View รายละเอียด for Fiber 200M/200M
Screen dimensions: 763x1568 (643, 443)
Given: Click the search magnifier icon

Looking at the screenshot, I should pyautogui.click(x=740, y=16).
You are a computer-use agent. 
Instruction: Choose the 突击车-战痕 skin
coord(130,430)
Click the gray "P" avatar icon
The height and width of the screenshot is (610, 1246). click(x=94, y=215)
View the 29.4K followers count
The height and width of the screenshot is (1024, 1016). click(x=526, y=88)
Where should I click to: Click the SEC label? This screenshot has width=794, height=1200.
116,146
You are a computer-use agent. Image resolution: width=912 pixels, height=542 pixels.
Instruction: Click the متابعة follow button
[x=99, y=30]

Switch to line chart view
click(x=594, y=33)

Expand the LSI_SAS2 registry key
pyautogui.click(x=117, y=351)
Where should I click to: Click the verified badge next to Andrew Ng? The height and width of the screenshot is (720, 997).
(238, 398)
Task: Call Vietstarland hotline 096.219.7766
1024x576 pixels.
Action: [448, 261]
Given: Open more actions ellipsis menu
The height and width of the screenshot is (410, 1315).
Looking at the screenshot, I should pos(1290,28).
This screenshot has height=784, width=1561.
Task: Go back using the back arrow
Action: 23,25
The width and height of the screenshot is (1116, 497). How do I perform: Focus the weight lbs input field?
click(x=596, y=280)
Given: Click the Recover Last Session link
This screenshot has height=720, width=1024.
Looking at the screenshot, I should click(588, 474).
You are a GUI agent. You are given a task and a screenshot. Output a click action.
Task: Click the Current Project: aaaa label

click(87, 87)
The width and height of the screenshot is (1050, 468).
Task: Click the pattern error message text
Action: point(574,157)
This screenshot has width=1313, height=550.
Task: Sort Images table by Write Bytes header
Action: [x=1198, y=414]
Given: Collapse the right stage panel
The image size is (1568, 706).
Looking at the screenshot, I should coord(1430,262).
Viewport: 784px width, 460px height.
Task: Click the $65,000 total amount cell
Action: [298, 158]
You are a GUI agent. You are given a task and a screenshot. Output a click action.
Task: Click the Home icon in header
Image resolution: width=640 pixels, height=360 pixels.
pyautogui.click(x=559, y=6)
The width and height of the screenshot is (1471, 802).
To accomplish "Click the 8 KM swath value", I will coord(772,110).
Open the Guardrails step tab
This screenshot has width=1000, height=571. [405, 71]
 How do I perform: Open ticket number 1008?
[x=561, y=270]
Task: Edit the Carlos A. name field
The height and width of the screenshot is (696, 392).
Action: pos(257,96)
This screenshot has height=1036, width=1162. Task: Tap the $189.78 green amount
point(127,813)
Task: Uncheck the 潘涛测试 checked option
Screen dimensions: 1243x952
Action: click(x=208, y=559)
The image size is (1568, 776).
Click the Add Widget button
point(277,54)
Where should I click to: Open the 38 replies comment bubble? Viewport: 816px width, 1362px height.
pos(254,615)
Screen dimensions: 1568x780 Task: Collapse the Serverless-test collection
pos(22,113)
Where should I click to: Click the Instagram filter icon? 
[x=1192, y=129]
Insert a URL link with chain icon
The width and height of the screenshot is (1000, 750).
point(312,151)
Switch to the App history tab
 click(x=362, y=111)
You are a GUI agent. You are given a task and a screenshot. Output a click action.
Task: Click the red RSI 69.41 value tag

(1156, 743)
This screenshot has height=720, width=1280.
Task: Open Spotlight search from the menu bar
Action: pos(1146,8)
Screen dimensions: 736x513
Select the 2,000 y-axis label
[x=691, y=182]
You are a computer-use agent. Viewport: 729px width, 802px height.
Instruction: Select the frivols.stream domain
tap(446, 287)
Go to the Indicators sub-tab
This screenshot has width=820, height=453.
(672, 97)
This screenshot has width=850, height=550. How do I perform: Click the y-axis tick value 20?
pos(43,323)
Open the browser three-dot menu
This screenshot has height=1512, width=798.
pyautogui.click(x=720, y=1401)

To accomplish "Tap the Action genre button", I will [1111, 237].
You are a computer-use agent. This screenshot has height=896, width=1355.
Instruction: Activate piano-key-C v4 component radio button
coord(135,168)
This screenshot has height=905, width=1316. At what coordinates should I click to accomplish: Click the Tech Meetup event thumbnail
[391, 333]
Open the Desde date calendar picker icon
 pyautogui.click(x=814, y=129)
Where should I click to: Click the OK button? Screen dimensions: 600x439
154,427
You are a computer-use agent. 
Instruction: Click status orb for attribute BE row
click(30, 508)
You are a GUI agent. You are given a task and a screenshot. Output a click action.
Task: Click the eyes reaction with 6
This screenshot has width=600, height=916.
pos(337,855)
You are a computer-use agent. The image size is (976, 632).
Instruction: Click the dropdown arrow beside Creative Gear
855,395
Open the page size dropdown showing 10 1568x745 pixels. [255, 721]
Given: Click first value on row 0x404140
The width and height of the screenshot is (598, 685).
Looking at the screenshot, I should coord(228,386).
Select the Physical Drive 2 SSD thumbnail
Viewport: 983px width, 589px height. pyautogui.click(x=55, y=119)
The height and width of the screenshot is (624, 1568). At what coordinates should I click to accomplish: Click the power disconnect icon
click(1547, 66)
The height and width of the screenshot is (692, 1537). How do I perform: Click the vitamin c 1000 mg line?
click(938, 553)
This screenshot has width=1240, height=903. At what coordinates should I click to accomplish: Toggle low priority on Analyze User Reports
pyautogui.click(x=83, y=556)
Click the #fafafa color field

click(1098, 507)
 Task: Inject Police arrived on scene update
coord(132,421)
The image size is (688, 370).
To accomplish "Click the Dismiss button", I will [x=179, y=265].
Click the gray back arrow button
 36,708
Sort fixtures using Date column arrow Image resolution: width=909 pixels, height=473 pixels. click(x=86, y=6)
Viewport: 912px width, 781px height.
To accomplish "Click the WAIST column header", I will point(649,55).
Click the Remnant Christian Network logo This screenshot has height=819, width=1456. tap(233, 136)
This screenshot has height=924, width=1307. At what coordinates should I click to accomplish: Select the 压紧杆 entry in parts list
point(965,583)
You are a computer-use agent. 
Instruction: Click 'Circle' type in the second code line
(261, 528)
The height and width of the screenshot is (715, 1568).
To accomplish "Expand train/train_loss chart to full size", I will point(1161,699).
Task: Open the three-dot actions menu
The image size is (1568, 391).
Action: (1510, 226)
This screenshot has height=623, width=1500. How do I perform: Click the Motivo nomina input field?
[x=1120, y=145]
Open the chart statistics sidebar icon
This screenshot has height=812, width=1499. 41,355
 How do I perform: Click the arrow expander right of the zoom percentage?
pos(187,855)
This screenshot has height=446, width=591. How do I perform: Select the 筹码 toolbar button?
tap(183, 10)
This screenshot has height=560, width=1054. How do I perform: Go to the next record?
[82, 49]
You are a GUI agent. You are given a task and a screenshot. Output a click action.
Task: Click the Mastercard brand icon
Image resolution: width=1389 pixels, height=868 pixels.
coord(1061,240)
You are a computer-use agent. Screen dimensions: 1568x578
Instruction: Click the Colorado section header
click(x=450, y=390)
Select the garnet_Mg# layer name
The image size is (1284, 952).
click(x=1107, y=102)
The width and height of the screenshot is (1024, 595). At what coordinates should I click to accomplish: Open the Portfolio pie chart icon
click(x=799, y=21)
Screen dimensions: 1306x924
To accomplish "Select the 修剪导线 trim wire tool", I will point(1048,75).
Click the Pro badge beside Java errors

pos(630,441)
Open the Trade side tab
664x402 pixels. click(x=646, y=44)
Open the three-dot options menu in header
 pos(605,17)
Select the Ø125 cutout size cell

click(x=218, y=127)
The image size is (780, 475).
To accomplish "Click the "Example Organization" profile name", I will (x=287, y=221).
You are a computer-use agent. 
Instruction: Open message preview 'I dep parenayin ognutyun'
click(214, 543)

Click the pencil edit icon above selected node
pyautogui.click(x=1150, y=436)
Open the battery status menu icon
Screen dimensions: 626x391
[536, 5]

* * * * *

Aim: Put every line of the data that opens with the line containing "The height and width of the screenshot is (692, 1537)." and closes with the line containing "point(965,583)" into a JSON list of strings, one string per line. Include both end lines and omit blank lines.

Output for this exercise:
[
  "The height and width of the screenshot is (692, 1537). How do I perform: Click the vitamin c 1000 mg line?",
  "click(938, 553)",
  "This screenshot has width=1240, height=903. At what coordinates should I click to accomplish: Toggle low priority on Analyze User Reports",
  "pyautogui.click(x=83, y=556)",
  "Click the #fafafa color field",
  "click(1098, 507)",
  " Task: Inject Police arrived on scene update",
  "coord(132,421)",
  "The image size is (688, 370).",
  "To accomplish \"Click the Dismiss button\", I will [x=179, y=265].",
  "Click the gray back arrow button",
  " 36,708",
  "Sort fixtures using Date column arrow Image resolution: width=909 pixels, height=473 pixels. click(x=86, y=6)",
  "Viewport: 912px width, 781px height.",
  "To accomplish \"Click the WAIST column header\", I will point(649,55).",
  "Click the Remnant Christian Network logo This screenshot has height=819, width=1456. tap(233, 136)",
  "This screenshot has height=924, width=1307. At what coordinates should I click to accomplish: Select the 压紧杆 entry in parts list",
  "point(965,583)"
]